**Aim of the exercise:** Output these lines as a JSON list of strings, one string per line, omitting any blank lines.
++++ Recorded data
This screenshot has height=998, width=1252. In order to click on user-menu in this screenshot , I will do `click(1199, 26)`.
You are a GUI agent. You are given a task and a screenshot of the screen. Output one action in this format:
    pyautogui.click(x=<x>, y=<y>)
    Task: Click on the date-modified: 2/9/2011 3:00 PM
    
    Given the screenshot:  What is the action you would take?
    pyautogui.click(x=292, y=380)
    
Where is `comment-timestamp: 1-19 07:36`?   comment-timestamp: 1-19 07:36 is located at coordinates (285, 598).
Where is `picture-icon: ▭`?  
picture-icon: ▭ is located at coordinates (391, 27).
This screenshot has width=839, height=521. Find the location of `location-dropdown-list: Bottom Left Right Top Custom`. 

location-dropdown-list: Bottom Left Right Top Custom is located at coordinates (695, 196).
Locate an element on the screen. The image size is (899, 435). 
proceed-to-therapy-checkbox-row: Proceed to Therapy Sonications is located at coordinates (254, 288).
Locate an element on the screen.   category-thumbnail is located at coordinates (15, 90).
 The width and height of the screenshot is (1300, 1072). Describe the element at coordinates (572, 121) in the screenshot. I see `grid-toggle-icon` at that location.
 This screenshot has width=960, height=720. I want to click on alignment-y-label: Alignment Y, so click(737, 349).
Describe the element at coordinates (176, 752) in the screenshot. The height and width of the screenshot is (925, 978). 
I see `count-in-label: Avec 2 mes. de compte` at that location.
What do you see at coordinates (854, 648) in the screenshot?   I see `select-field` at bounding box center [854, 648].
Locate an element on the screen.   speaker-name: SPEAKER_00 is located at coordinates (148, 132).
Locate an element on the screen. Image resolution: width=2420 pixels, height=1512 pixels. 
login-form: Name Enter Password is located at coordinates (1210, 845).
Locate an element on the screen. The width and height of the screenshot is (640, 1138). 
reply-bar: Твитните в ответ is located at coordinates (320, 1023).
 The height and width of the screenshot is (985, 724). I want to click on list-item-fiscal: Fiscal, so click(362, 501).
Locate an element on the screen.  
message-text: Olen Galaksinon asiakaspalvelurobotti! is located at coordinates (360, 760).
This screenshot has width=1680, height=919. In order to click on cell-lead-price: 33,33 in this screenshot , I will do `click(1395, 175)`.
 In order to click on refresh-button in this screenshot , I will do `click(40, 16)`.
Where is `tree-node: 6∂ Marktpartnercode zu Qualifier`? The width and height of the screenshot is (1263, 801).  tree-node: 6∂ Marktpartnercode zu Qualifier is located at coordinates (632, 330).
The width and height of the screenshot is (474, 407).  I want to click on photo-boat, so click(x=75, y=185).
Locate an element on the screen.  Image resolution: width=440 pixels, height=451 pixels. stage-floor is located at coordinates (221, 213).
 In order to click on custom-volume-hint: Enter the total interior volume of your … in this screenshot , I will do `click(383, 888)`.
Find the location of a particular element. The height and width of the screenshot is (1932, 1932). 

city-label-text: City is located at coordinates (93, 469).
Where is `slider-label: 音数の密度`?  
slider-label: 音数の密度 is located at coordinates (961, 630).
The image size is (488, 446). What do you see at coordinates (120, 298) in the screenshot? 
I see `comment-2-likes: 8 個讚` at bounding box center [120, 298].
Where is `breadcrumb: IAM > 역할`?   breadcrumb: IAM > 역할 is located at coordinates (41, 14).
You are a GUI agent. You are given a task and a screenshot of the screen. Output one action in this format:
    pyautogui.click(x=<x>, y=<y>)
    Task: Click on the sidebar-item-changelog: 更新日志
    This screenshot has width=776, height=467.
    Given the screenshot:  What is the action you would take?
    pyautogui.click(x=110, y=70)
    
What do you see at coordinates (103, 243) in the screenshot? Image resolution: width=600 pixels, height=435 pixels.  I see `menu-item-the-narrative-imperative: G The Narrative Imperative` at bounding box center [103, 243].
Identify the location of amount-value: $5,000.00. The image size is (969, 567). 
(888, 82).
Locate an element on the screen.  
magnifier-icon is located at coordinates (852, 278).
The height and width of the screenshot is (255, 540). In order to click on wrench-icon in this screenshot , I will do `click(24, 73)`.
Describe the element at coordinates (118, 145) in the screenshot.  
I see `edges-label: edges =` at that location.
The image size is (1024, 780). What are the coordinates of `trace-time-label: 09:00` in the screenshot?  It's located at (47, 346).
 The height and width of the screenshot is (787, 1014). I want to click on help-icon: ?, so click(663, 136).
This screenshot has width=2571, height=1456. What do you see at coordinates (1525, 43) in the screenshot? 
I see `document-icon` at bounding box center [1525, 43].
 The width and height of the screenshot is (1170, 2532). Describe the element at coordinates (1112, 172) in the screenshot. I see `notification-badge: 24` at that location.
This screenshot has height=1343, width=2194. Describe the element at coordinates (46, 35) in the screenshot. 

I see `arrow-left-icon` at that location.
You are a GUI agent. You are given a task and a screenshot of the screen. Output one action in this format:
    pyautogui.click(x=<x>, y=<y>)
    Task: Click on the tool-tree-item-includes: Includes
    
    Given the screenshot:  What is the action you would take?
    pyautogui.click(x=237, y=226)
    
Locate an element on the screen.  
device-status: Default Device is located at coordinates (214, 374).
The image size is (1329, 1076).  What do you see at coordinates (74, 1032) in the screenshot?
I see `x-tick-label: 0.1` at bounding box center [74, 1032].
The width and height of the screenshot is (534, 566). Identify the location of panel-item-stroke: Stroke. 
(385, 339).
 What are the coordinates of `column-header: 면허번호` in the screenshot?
++++++++
**Output of the task:**
[
  "This screenshot has height=998, width=1252. In order to click on user-menu in this screenshot , I will do `click(1199, 26)`.",
  "You are a GUI agent. You are given a task and a screenshot of the screen. Output one action in this format:",
  "    pyautogui.click(x=<x>, y=<y>)",
  "    Task: Click on the date-modified: 2/9/2011 3:00 PM",
  "    Given the screenshot:  What is the action you would take?",
  "    pyautogui.click(x=292, y=380)",
  "Where is `comment-timestamp: 1-19 07:36`?   comment-timestamp: 1-19 07:36 is located at coordinates (285, 598).",
  "Where is `picture-icon: ▭`?  ",
  "picture-icon: ▭ is located at coordinates (391, 27).",
  "This screenshot has width=839, height=521. Find the location of `location-dropdown-list: Bottom Left Right Top Custom`. ",
  "location-dropdown-list: Bottom Left Right Top Custom is located at coordinates (695, 196).",
  "Locate an element on the screen. The image size is (899, 435). ",
  "proceed-to-therapy-checkbox-row: Proceed to Therapy Sonications is located at coordinates (254, 288).",
  "Locate an element on the screen.   category-thumbnail is located at coordinates (15, 90).",
  " The width and height of the screenshot is (1300, 1072). Describe the element at coordinates (572, 121) in the screenshot. I see `grid-toggle-icon` at that location.",
  " This screenshot has width=960, height=720. I want to click on alignment-y-label: Alignment Y, so click(737, 349).",
  "Describe the element at coordinates (176, 752) in the screenshot. The height and width of the screenshot is (925, 978). ",
  "I see `count-in-label: Avec 2 mes. de compte` at that location.",
  "What do you see at coordinates (854, 648) in the screenshot?   I see `select-field` at bounding box center [854, 648].",
  "Locate an element on the screen.   speaker-name: SPEAKER_00 is located at coordinates (148, 132).",
  "Locate an element on the screen. Image resolution: width=2420 pixels, height=1512 pixels. ",
  "login-form: Name Enter Password is located at coordinates (1210, 845).",
  "Locate an element on the screen. The width and height of the screenshot is (640, 1138). ",
  "reply-bar: Твитните в ответ is located at coordinates (320, 1023).",
  " The height and width of the screenshot is (985, 724). I want to click on list-item-fiscal: Fiscal, so click(362, 501).",
  "Locate an element on the screen.  ",
  "message-text: Olen Galaksinon asiakaspalvelurobotti! is located at coordinates (360, 760).",
  "This screenshot has width=1680, height=919. In order to click on cell-lead-price: 33,33 in this screenshot , I will do `click(1395, 175)`.",
  " In order to click on refresh-button in this screenshot , I will do `click(40, 16)`.",
  "Where is `tree-node: 6∂ Marktpartnercode zu Qualifier`? The width and height of the screenshot is (1263, 801).  tree-node: 6∂ Marktpartnercode zu Qualifier is located at coordinates (632, 330).",
  "The width and height of the screenshot is (474, 407).  I want to click on photo-boat, so click(x=75, y=185).",
  "Locate an element on the screen.  Image resolution: width=440 pixels, height=451 pixels. stage-floor is located at coordinates (221, 213).",
  " In order to click on custom-volume-hint: Enter the total interior volume of your … in this screenshot , I will do `click(383, 888)`.",
  "Find the location of a particular element. The height and width of the screenshot is (1932, 1932). ",
  "city-label-text: City is located at coordinates (93, 469).",
  "Where is `slider-label: 音数の密度`?  ",
  "slider-label: 音数の密度 is located at coordinates (961, 630).",
  "The image size is (488, 446). What do you see at coordinates (120, 298) in the screenshot? ",
  "I see `comment-2-likes: 8 個讚` at bounding box center [120, 298].",
  "Where is `breadcrumb: IAM > 역할`?   breadcrumb: IAM > 역할 is located at coordinates (41, 14).",
  "You are a GUI agent. You are given a task and a screenshot of the screen. Output one action in this format:",
  "    pyautogui.click(x=<x>, y=<y>)",
  "    Task: Click on the sidebar-item-changelog: 更新日志",
  "    This screenshot has width=776, height=467.",
  "    Given the screenshot:  What is the action you would take?",
  "    pyautogui.click(x=110, y=70)",
  "What do you see at coordinates (103, 243) in the screenshot? Image resolution: width=600 pixels, height=435 pixels.  I see `menu-item-the-narrative-imperative: G The Narrative Imperative` at bounding box center [103, 243].",
  "Identify the location of amount-value: $5,000.00. The image size is (969, 567). ",
  "(888, 82).",
  "Locate an element on the screen.  ",
  "magnifier-icon is located at coordinates (852, 278).",
  "The height and width of the screenshot is (255, 540). In order to click on wrench-icon in this screenshot , I will do `click(24, 73)`.",
  "Describe the element at coordinates (118, 145) in the screenshot.  ",
  "I see `edges-label: edges =` at that location.",
  "The image size is (1024, 780). What are the coordinates of `trace-time-label: 09:00` in the screenshot?  It's located at (47, 346).",
  " The height and width of the screenshot is (787, 1014). I want to click on help-icon: ?, so click(663, 136).",
  "This screenshot has width=2571, height=1456. What do you see at coordinates (1525, 43) in the screenshot? ",
  "I see `document-icon` at bounding box center [1525, 43].",
  " The width and height of the screenshot is (1170, 2532). Describe the element at coordinates (1112, 172) in the screenshot. I see `notification-badge: 24` at that location.",
  "This screenshot has height=1343, width=2194. Describe the element at coordinates (46, 35) in the screenshot. ",
  "I see `arrow-left-icon` at that location.",
  "You are a GUI agent. You are given a task and a screenshot of the screen. Output one action in this format:",
  "    pyautogui.click(x=<x>, y=<y>)",
  "    Task: Click on the tool-tree-item-includes: Includes",
  "    Given the screenshot:  What is the action you would take?",
  "    pyautogui.click(x=237, y=226)",
  "Locate an element on the screen.  ",
  "device-status: Default Device is located at coordinates (214, 374).",
  "The image size is (1329, 1076).  What do you see at coordinates (74, 1032) in the screenshot?",
  "I see `x-tick-label: 0.1` at bounding box center [74, 1032].",
  "The width and height of the screenshot is (534, 566). Identify the location of panel-item-stroke: Stroke. ",
  "(385, 339).",
  " What are the coordinates of `column-header: 면허번호` in the screenshot?"
]